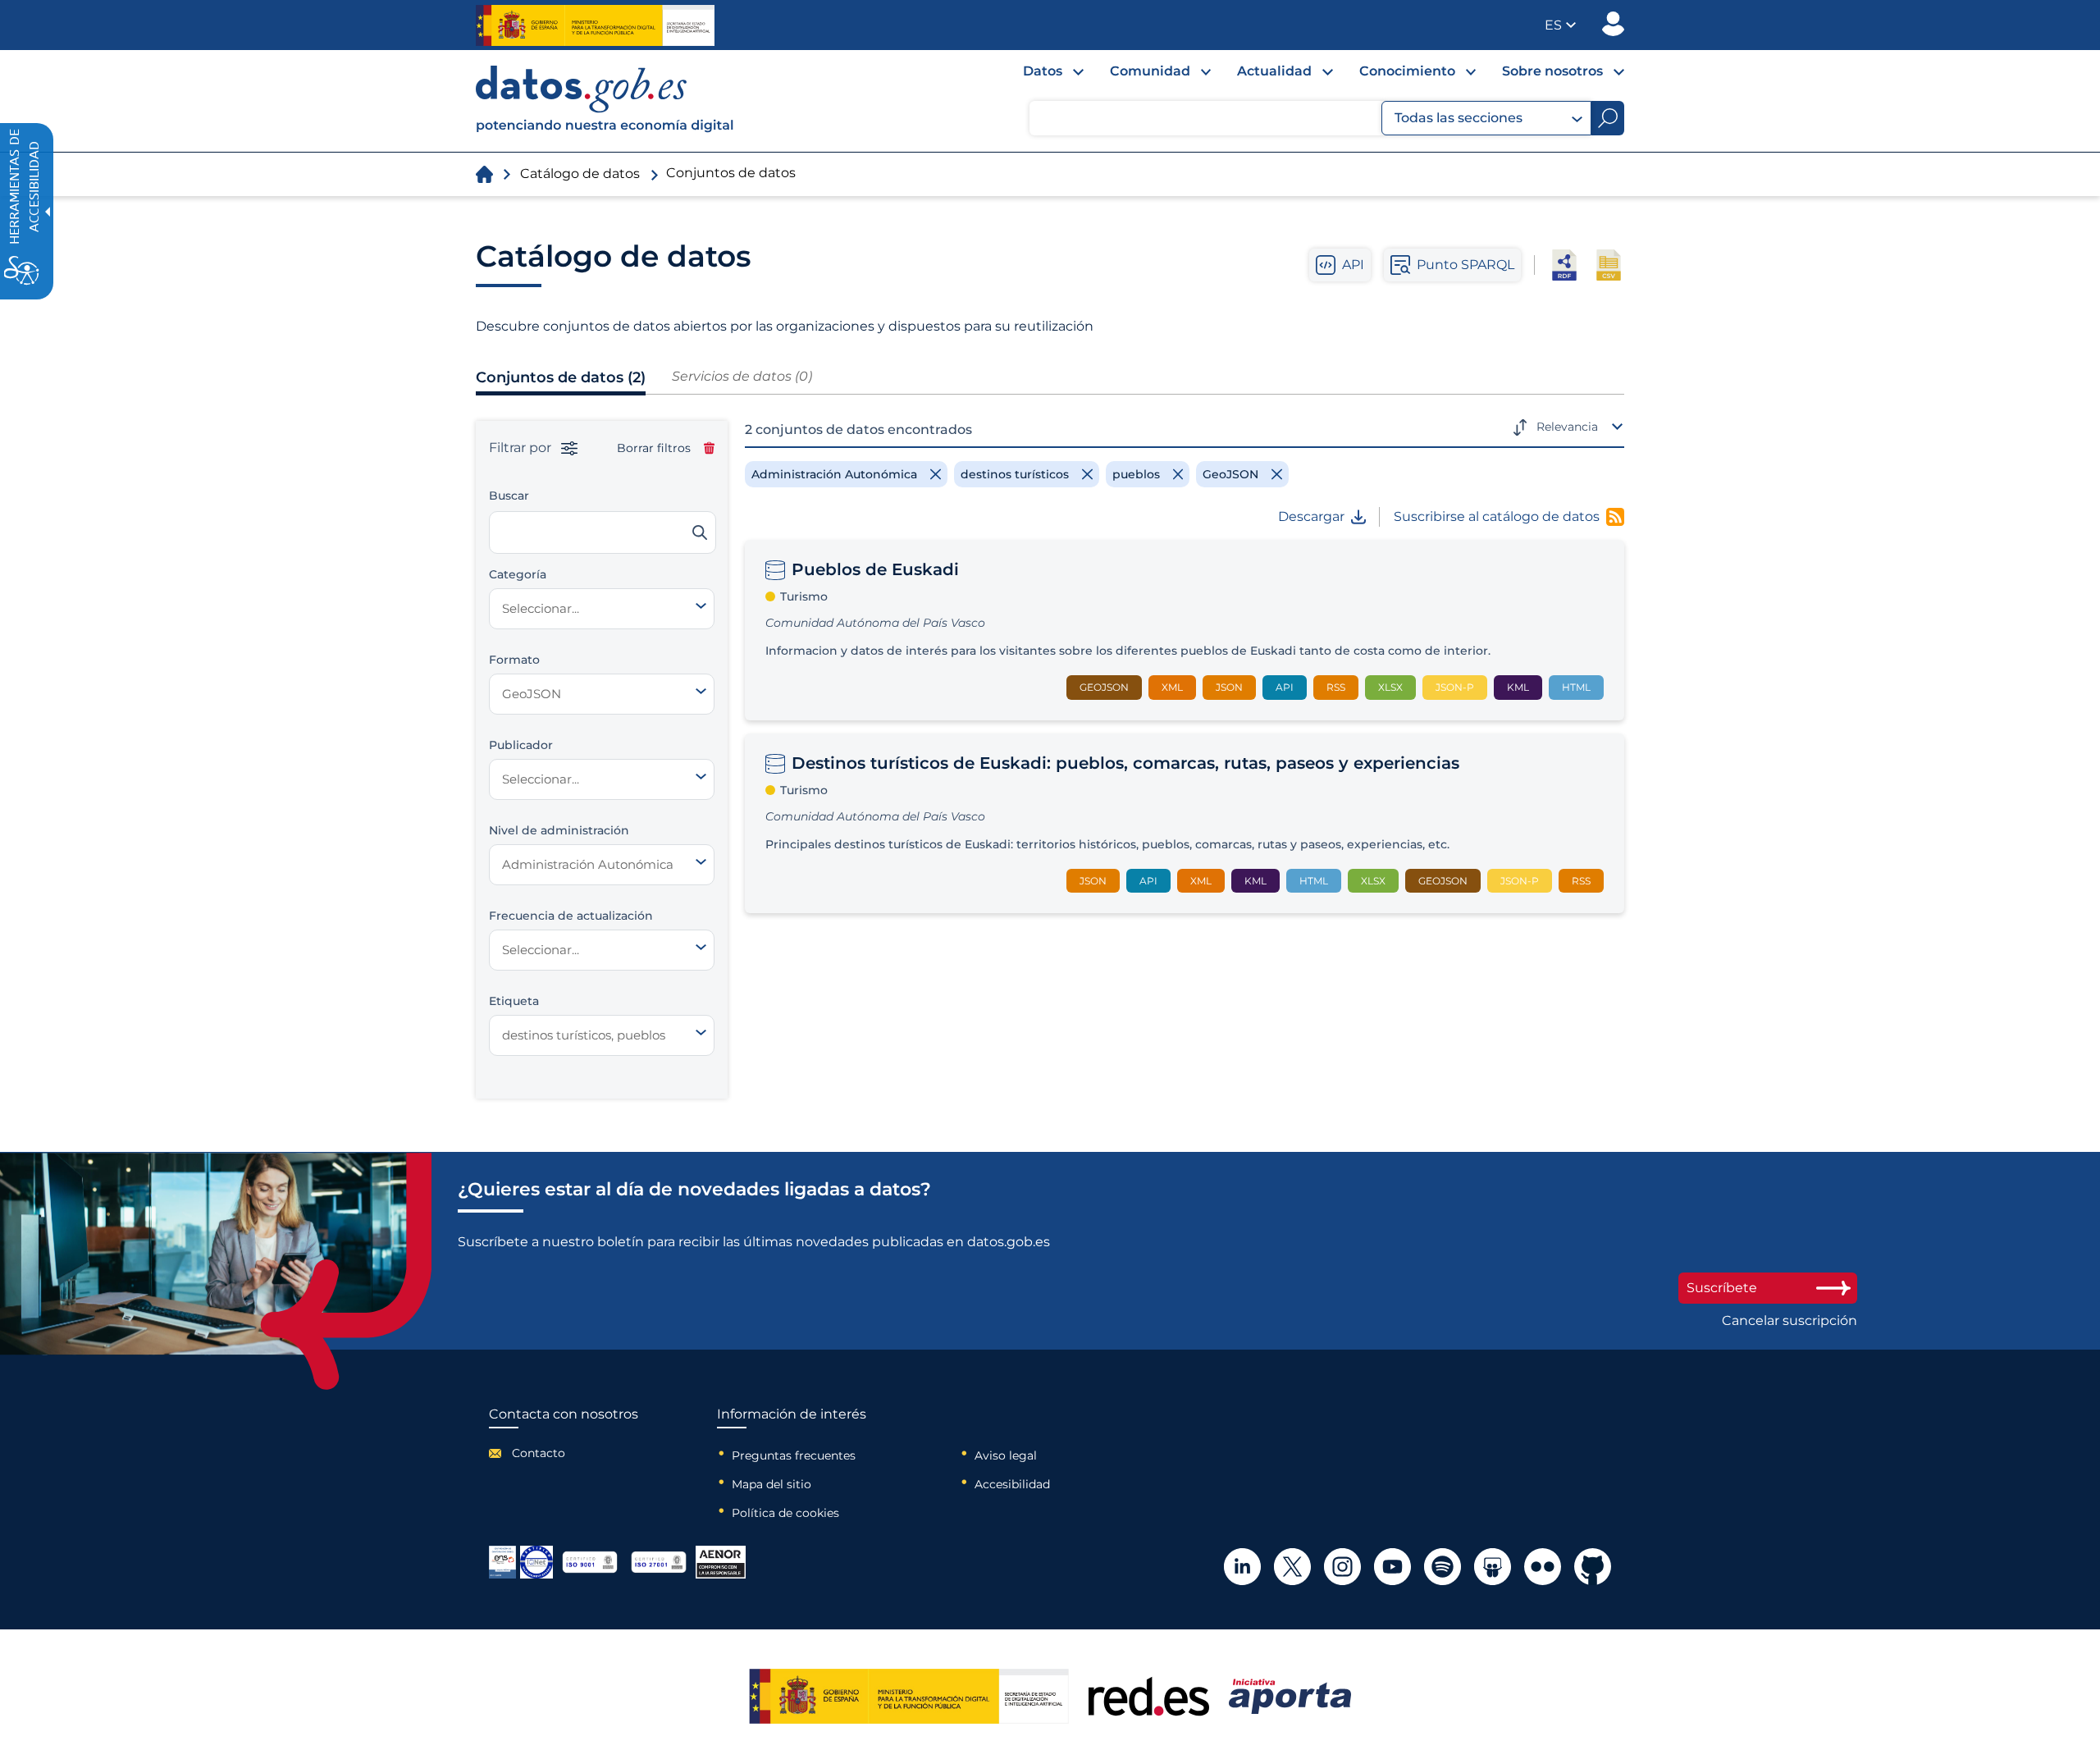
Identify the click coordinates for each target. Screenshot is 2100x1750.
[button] (1560, 25)
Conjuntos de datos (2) (561, 377)
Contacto (538, 1453)
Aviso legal (1006, 1455)
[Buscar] (699, 532)
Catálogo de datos (580, 173)
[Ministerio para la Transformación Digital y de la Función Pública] (595, 25)
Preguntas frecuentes (794, 1455)
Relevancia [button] (1567, 426)
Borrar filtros (654, 448)
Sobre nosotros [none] (1552, 71)
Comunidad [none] (1150, 71)
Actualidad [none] (1274, 71)
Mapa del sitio (771, 1484)
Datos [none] (1042, 71)
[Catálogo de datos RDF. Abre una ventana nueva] (1564, 265)
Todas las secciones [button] (1458, 118)
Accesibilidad (1012, 1484)
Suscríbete (1722, 1287)
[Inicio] (605, 101)
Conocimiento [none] (1407, 71)
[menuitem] (1040, 75)
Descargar (1311, 516)
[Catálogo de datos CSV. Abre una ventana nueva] (1608, 265)
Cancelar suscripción (1789, 1321)
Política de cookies (785, 1513)
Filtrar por (522, 448)
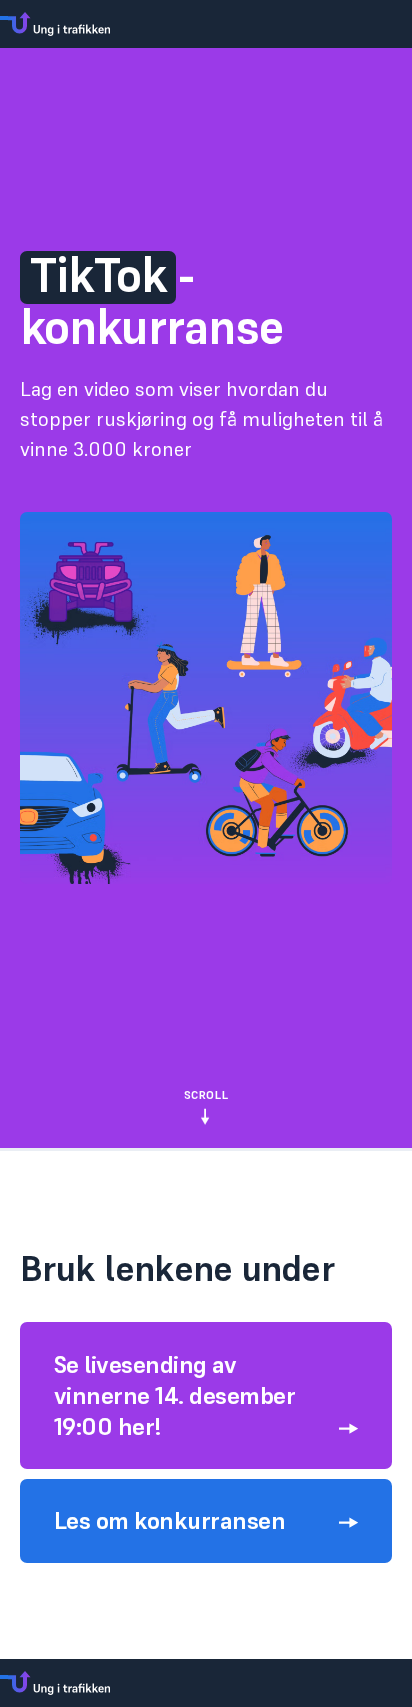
=-=-=
# ACTION ITEM
Report how many lines in this data include the string "Abre", and nothing else.

# SOLUTION TO THE PROBLEM
2